## The problem
Word for word, restate the lines of the material below from its first line through the one containing "Alle akzeptieren (1109, 1221)". Omit the rest.
BEGIN Information shown
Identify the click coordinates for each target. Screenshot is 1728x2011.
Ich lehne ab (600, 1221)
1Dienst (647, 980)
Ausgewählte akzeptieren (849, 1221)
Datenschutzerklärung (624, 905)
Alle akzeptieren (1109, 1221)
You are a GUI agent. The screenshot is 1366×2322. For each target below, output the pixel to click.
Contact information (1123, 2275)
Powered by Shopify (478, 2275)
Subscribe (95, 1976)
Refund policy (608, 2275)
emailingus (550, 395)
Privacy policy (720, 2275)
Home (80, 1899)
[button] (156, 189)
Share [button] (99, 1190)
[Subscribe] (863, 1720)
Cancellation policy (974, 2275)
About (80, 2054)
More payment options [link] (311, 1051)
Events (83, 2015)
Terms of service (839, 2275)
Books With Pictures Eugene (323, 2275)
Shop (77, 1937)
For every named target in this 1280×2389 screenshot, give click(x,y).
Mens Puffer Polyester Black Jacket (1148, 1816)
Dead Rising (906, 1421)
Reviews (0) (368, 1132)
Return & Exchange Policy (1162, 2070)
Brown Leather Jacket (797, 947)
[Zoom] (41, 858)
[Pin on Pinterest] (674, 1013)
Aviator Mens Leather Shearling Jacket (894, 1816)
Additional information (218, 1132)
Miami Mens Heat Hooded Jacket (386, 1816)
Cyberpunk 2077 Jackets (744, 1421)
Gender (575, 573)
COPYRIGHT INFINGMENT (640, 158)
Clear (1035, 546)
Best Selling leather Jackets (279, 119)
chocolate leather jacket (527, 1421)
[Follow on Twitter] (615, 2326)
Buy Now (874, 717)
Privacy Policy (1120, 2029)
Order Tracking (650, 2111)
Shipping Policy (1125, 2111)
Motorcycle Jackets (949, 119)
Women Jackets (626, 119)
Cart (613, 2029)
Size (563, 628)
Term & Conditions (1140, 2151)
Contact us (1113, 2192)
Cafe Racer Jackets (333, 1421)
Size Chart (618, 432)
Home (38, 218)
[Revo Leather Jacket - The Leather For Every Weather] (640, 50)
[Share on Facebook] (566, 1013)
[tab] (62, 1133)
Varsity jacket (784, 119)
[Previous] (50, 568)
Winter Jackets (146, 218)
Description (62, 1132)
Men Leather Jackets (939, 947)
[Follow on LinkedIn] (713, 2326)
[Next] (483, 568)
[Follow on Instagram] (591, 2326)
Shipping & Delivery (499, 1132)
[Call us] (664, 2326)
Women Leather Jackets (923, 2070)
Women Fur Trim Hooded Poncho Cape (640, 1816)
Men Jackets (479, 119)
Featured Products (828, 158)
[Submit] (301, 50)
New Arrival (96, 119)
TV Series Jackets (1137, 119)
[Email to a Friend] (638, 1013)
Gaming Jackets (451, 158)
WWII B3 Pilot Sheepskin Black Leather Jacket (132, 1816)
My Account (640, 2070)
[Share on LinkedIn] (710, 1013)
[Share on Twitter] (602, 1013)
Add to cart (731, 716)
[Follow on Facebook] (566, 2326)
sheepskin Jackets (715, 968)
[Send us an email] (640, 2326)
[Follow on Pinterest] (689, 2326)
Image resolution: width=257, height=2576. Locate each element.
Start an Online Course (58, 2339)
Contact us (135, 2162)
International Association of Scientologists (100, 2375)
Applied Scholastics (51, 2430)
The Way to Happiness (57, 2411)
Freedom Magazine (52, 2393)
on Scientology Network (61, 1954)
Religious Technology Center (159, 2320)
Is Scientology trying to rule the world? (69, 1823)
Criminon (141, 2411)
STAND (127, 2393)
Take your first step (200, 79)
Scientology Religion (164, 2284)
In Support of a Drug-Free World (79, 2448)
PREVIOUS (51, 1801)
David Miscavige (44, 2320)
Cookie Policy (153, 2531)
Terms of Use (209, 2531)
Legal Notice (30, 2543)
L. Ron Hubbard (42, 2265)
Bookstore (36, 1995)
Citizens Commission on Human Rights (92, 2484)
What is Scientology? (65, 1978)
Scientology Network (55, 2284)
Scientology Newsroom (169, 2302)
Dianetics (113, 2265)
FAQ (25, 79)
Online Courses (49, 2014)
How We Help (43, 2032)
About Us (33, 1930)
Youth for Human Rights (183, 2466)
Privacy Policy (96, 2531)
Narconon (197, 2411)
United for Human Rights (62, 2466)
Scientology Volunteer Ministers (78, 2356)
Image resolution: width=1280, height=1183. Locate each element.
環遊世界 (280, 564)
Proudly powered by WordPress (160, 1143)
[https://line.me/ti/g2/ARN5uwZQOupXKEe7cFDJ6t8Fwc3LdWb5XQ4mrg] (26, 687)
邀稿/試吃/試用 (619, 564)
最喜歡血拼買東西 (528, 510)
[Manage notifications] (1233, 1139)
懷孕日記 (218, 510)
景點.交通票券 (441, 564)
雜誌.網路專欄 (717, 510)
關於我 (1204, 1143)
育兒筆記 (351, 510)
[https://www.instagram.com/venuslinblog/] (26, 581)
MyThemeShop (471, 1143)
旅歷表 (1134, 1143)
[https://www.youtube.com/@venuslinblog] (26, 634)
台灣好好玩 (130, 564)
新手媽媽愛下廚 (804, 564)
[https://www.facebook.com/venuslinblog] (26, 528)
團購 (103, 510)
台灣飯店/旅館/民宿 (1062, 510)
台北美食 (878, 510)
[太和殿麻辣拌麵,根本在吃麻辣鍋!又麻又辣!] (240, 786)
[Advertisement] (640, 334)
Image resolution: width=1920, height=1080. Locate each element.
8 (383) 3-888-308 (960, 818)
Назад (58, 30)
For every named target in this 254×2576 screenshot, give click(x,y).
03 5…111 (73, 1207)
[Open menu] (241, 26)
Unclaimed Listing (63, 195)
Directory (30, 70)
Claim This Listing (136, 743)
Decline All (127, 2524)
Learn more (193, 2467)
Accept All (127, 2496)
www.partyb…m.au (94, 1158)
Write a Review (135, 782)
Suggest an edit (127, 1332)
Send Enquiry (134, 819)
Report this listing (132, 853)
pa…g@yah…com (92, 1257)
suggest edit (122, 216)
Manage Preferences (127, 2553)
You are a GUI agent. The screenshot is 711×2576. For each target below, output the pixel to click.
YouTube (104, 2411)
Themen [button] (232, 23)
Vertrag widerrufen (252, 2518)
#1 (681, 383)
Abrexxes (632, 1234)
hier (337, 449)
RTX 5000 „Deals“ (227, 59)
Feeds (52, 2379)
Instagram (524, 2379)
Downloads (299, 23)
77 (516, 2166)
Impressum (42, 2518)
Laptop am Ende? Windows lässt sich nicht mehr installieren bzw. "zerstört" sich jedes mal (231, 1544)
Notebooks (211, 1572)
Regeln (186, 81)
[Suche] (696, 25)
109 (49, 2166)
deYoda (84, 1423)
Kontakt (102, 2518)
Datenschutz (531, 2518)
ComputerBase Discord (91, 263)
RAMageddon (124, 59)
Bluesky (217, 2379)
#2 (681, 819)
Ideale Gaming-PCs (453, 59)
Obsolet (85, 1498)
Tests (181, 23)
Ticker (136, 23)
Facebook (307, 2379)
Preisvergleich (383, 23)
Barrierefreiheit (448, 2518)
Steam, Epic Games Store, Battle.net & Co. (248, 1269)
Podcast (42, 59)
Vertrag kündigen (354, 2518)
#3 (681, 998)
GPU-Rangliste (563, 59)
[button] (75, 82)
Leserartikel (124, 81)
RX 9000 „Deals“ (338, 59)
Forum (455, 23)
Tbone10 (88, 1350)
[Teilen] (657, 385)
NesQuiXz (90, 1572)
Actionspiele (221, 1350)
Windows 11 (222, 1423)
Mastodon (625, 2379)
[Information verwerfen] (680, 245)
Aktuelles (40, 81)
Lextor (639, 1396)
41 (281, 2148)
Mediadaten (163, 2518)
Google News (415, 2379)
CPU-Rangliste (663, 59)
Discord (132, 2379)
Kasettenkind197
END Information shown
## Final answer
Identify the click coordinates for each target. Screenshot is 1728x2011.
Ich lehne ab (600, 1221)
1Dienst (647, 980)
Ausgewählte akzeptieren (849, 1221)
Datenschutzerklärung (624, 905)
Alle akzeptieren (1109, 1221)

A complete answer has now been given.